▸ RECORDS SHOWN
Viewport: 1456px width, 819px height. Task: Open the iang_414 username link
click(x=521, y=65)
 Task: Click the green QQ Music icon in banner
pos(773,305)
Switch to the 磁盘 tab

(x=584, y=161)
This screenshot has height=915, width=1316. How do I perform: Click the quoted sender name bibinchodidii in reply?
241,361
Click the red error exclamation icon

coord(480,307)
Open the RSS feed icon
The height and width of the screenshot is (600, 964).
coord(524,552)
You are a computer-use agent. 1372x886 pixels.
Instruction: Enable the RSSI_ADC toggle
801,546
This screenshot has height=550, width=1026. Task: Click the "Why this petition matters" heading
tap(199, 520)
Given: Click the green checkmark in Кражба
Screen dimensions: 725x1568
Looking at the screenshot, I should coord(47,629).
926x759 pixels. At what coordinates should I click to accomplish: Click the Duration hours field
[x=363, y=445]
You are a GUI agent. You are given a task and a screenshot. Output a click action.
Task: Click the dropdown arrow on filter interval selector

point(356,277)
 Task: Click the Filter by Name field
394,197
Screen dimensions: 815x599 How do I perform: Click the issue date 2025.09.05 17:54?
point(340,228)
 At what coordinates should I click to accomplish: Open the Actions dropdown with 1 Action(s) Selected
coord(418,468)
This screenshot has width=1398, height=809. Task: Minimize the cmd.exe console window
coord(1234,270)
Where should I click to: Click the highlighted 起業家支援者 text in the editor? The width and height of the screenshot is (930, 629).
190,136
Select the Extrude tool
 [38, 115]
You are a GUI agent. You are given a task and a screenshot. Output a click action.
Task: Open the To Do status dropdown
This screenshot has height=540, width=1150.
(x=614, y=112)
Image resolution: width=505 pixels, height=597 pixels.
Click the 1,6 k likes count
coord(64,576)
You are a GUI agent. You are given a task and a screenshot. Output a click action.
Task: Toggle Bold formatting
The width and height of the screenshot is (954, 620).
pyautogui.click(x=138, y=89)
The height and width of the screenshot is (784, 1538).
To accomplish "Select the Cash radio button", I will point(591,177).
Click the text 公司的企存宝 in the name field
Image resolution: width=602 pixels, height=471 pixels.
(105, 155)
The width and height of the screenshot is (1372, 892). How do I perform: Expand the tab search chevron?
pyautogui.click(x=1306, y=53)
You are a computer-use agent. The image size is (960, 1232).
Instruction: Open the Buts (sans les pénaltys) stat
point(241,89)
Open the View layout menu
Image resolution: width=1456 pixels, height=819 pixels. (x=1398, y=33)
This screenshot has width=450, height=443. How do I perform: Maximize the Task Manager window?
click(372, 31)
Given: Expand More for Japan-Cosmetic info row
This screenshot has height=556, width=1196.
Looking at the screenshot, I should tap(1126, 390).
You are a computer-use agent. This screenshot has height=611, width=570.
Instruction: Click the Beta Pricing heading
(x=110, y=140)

▸ WHAT THE TASK ASKS
Retype every one of the rows above, matching each character, space, and line break.

▸ COMPLETED EXERCISE
Viewport: 1456px width, 819px height. Task: Open the iang_414 username link
click(x=521, y=65)
 Task: Click the green QQ Music icon in banner
pos(773,305)
Switch to the 磁盘 tab

(x=584, y=161)
This screenshot has height=915, width=1316. How do I perform: Click the quoted sender name bibinchodidii in reply?
241,361
Click the red error exclamation icon

coord(480,307)
Open the RSS feed icon
The height and width of the screenshot is (600, 964).
coord(524,552)
You are a computer-use agent. 1372x886 pixels.
Instruction: Enable the RSSI_ADC toggle
801,546
This screenshot has height=550, width=1026. Task: Click the "Why this petition matters" heading
tap(199, 520)
Given: Click the green checkmark in Кражба
Screen dimensions: 725x1568
Looking at the screenshot, I should coord(47,629).
926x759 pixels. At what coordinates should I click to accomplish: Click the Duration hours field
[x=363, y=445]
You are a GUI agent. You are given a task and a screenshot. Output a click action.
Task: Click the dropdown arrow on filter interval selector

point(356,277)
 Task: Click the Filter by Name field
394,197
Screen dimensions: 815x599 How do I perform: Click the issue date 2025.09.05 17:54?
point(340,228)
 At what coordinates should I click to accomplish: Open the Actions dropdown with 1 Action(s) Selected
coord(418,468)
This screenshot has width=1398, height=809. Task: Minimize the cmd.exe console window
coord(1234,270)
Where should I click to: Click the highlighted 起業家支援者 text in the editor? The width and height of the screenshot is (930, 629).
190,136
Select the Extrude tool
 [38, 115]
You are a GUI agent. You are given a task and a screenshot. Output a click action.
Task: Open the To Do status dropdown
This screenshot has height=540, width=1150.
(x=614, y=112)
Image resolution: width=505 pixels, height=597 pixels.
Click the 1,6 k likes count
coord(64,576)
You are a GUI agent. You are given a task and a screenshot. Output a click action.
Task: Toggle Bold formatting
The width and height of the screenshot is (954, 620).
pyautogui.click(x=138, y=89)
The height and width of the screenshot is (784, 1538).
To accomplish "Select the Cash radio button", I will point(591,177).
Click the text 公司的企存宝 in the name field
Image resolution: width=602 pixels, height=471 pixels.
(105, 155)
The width and height of the screenshot is (1372, 892). How do I perform: Expand the tab search chevron?
pyautogui.click(x=1306, y=53)
You are a computer-use agent. The image size is (960, 1232).
Instruction: Open the Buts (sans les pénaltys) stat
point(241,89)
Open the View layout menu
Image resolution: width=1456 pixels, height=819 pixels. (x=1398, y=33)
This screenshot has width=450, height=443. How do I perform: Maximize the Task Manager window?
click(372, 31)
Given: Expand More for Japan-Cosmetic info row
This screenshot has height=556, width=1196.
Looking at the screenshot, I should tap(1126, 390).
You are a computer-use agent. This screenshot has height=611, width=570.
Instruction: Click the Beta Pricing heading
(x=110, y=140)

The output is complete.